Banded water snakes are often confused with the venomous Cottonmouth vipers, but can be distinguished by their round pupils, lack of facial pits, and brow ridges.

 

Indigo Snake

Indigo Snake

(image source: https://free-images.com/display/eastern_indigo_snake_drymarchon_0.html)

These snakes are the longest native snake species in North America. They prefer flatwoods and dry, sandy areas, especially Florida’s sandhill habitats. Due to human development and destruction of the gopher and tortoise holes these snakes use to move, they are currently threatened and legally protected, though that doesn’t stop them from being seen as desirable pets by collectors entranced with their colors and docile natures.

They are not aggressive and typically only bite humans in defense. The bites are painful, but generally not harmful. Indigo snakes hunt using their powerful jaws and large size to overpower their prey, which can include rattlesnakes. Due to their protected status, they cannot legally be handled without a permit, so avoiding contact and leaving their habitats untouched is important to help preserve their species. 

Indigo Snakes are very beautiful snakes. Their bodies are usually uniform blue-black colored, with some individuals having red-orange colors on their mouth and throats. Their smooth, glossy scales appear iridescent in bright light. They typically grow from 3.9 to 7.7 feet long, but specimens have been found that are over 9 feet long. 

 

Common Kingsnake

Common Kingsnake(image source: https://free-images.com/display/kingsnake_common_lampropeltis_getula.html)

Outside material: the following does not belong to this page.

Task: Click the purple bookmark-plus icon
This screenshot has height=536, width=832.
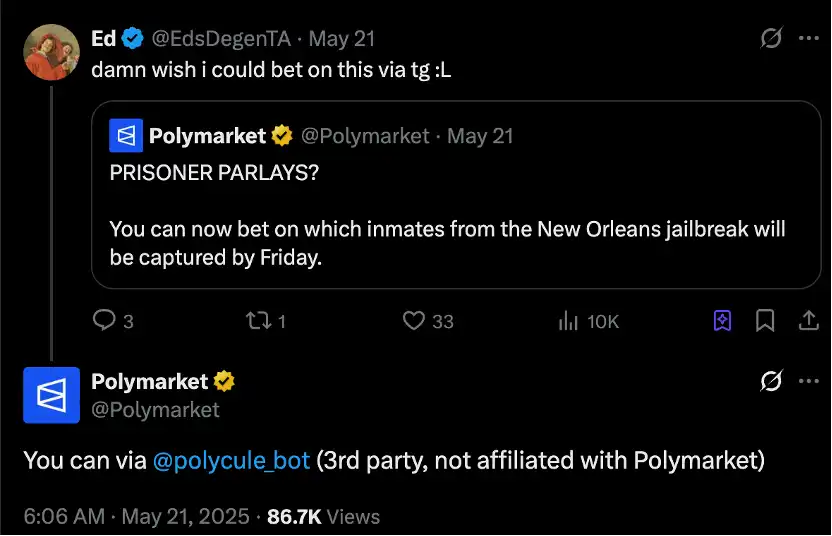Action: 722,321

These snakes are common throughout the United States and Mexico and have nine separate subspecies. Kingsnakes can live in many different kinds of habitats, but generally prefer grassy open areas. They kill their prey using constriction instead of biting, and are especially unique due to their habit of sometimes eating other snakes, even venomous rattlesnakes, because they are immune to several types of snake venom.

They are docile and popular as pets and are relatively harmless to humans, though wild ones have been known to sometimes strike only when cornered. Because they are constrictors, their bites are weaker than other snakes and are generally harmless besides some pain and bleeding. If encountered in the wild, they should be left alone.

Their coloration depends on the subspecies, but the most well-known colors are the red, black, and yellow striations of the Mountain Kingsnakes. Florida species are more likely to black or brown with yellow or tan rings. Kingsnakes are slender and generally medium sized snakes, usually reaching up to 40 inches in length, but they can grow longer in rare cases. 

 

Burmese Python

Burmese Python(image source: https://www.pexels.com/photo/brown-and-black-snake-on-ground-5127927/)

These large snakes are not native to Florida. They are an extremely invasive species that has had a devastating impact on Florida ecosystems ever since the exotic pet boom of the 1980s. Pet owners would release their snakes once they grew too big to manage, but the issue was greatly magnified when, in 1992, category 5 Hurricane Andrew destroyed a private python breeding facility near the Everglades, releasing the snakes of the facilities into the nearby swamps and parks. Since then, it has been a fight to try and take back the ecosystems from this incredibly invasive species. 

Their ecological impact and damage to native species is so severe that anyone who catches or encounters a wild Burmese Python is extremely encouraged to humanely kill the animal in order to try and prevent the spread of the species. They are generally not aggressive towards humans due to adult humans’ stature, but should still be given a wide berth if encountered and should not be approached.

Burmese Pythons are one of the largest species of snakes. They typically grow to up to 16 feet long and have heavy, thick bodies they use to constrict and kill their prey. They can be recognized by their size and the large black-bordered brown splotches down their backs.